Jane was blushing and looking away.

Mr. Bennet cleared his throat.

The lieutenant turned around.

“Oh. Is it time?”

“I believe so,” Mr. Bennet said. “Good luck, Lieutenant.”

“We have daylight, we have muskets, we have the element of surprise. We won’t need luck.”

The young officer offered Mr. Bennet and Elizabeth a bow, turned back to Jane and boldly kissed her hand, then pivoted and marched off toward the staircase.

“There goes a brave man,” Mr. Bennet said to Jane, and he continued watching her for a long moment even after she’d replied with a simple “Yes.”

“Is His Lordship ready?” he finally said.

“He should be. He asked if I could come in and help him with his stockings perhaps half an hour ago. He was almost fully dressed then.”

Mr. Bennet cocked his right eyebrow. “Almost?”

Elizabeth cocked her left. “Help him with his stockings?”

“Yes. His dressers are all downstairs guarding the . . .” Jane flushed pink again. “I said no!”

“Of course, you did,” Mr. Bennet said. “Now, perhaps we should—”

The nearest door swung open.

“Would you have a look at these breeches, Miss Bennet?” Lord Lumpley said, his attention fixated (as usual) on his own nether regions. “They seem puffy in all the wrong . . . oh. Good morning, Mr. Bennet. Miss Bennet. I didn’t realize the moment had arrived.”

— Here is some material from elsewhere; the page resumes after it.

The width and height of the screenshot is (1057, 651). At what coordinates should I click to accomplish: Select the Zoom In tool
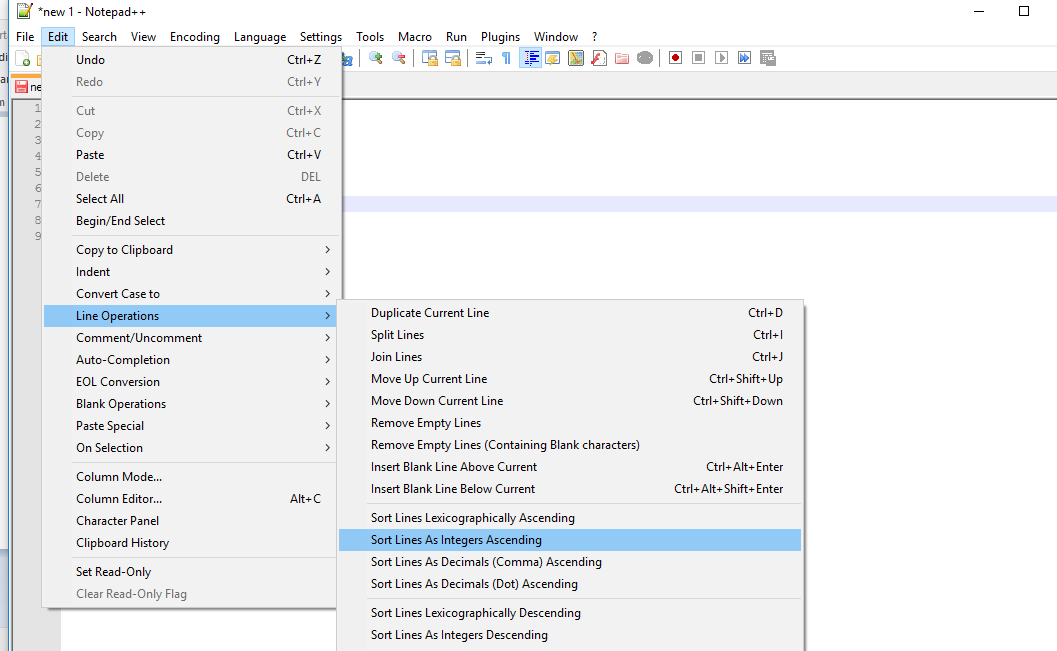376,58
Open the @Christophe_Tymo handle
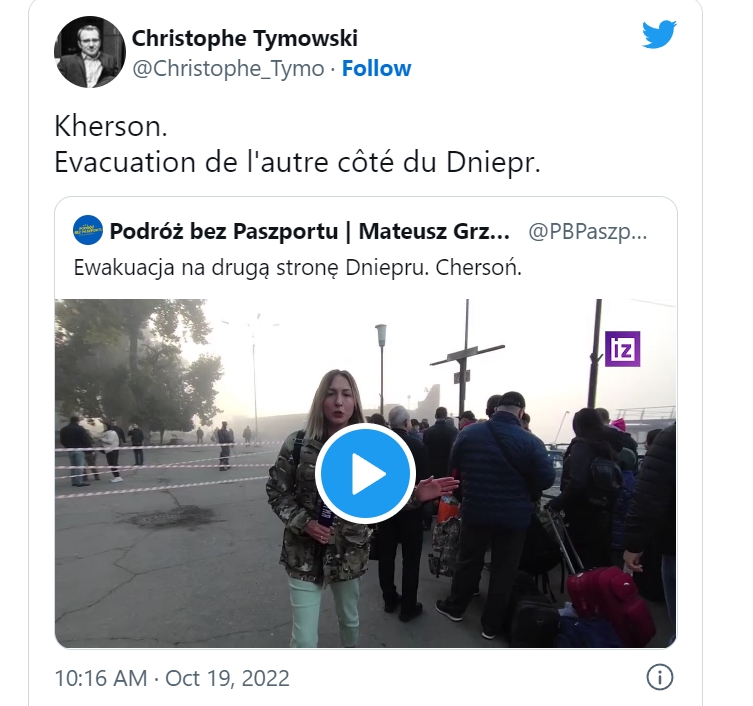Image resolution: width=753 pixels, height=706 pixels. coord(228,69)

“It has,” Mr. Bennet said.

“I see. You may as well step in, then. We wouldn’t want to miss it, would we?”

The baron moved back to let the Bennets into his large—and, to Elizabeth, sickeningly empty—bedchamber. Every other part of the house was packed near to bursting, yet His Lordship had been allowed to keep an entire room to himself. Elizabeth knew there was good reason: The night before, he’d complained more about the invasion of the lower classes than the damned, and concessions had to be made. Yet it still rankled that his room was now filled with nothing more than some furniture, scattered clothes, and a few poorly concealed bottles of gin.

“I drew these back a crack to have some light to see by,” the baron said, walking over to a set of long, emerald green drapes. “I wasn’t up to taking a good look out, though. Not before I’d had my morning tea and toast.”

“I’m afraid we ran out of water for tea some time ago,” Mr. Bennet said. “The food’s all gone, as well.”

“Oh?” Lord Lumpley pouted, then shrugged. “Well, there’s nothing to hold us back then, is there?”

He drew the curtains aside, revealing a pair of glass doors. Just beyond was a shallow balcony and, beyond that, Netherfield’s long front lawn bathed in the crimson light of dawn. When the baron opened the doors, a sound like a thousand moans or the lowing of a vast herd of cattle swept into the room.

The four of them stepped onto the balcony.

Scattered here and there over the grounds were dozens of ragged, staggering figures—easily two hundred in all, if not three. It was easy to tell the first wave of sorry stricken from their victim recruits. Half the dreadfuls looked moldy and rotten, and they hobbled on legs that had barely enough flesh to hold the bones together. The other half one could have almost taken for living, so natural was the pallor of their skin. Their faces were slack and often blood smeared, however, and many had gaping cavities where their organs had once been.